Saat ini, saya hamil anak pertama dan sedang memasuki usia kehamilan 30 minggu. Saya sangat bersyukur karena bisa mencapai kehamilan yang sehat. Dengan kenaikan berat badan yang stabil karena menjaga pola makan yang seimbang dan latihan olahraga yang teratur, saya tidak mengalami istilah “badan bedah atau badan melar” ketika hamil. Peningkatan berat badan saya naik secara stabil di tiap minggu dan tiap trimester-nya. Hal ini terjadi saya yakini karena rutinitas berolahraga dan dengan mengatur pola makan yang lebih sehat ketika hamil, di mana hal ini sangat berpengaruh bagi kesehatan ibu dan bayi.

Pentingnya Olahraga bagi Wanita Hamil

Banyak ahli mengatakan bahwa olahraga ketika hamil adalah hal yang aman dilakukan dan sangat disarankan bagi ibu hamil. Jadi kenapa olahraga menjadi sangat penting bagi ibu hamil?

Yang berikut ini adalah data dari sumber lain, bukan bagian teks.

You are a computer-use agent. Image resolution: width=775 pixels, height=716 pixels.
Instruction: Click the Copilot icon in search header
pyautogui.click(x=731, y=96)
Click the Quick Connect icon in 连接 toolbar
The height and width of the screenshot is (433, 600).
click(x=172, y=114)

Berikut saya jabarkan manfaat paling utama berolahraga bagi ibu hamil:

  1. Menjaga postur tubuh, karena ketika perut mulai membesar kita akan cenderung akan mengalami ketidakseimbangan badan
  2. Membantu memperbaiki mood dan mengurangi stres
  3. Wanita hamil yang berolahraga memiliki lebih sedikit sakit punggung dan mengurangi kelelahan dengan cepat
  4. Meningkatkan energi dan stamina tubuh,
  5. Membantu agar tidur lebih lelap
  6. Mengurangi resiko diabetes dan tekanan darah tinggi
  7. Membantu mengembalikan bentuk tubuh pada kondisi semula dengan lebih cepat setelah melahirkan.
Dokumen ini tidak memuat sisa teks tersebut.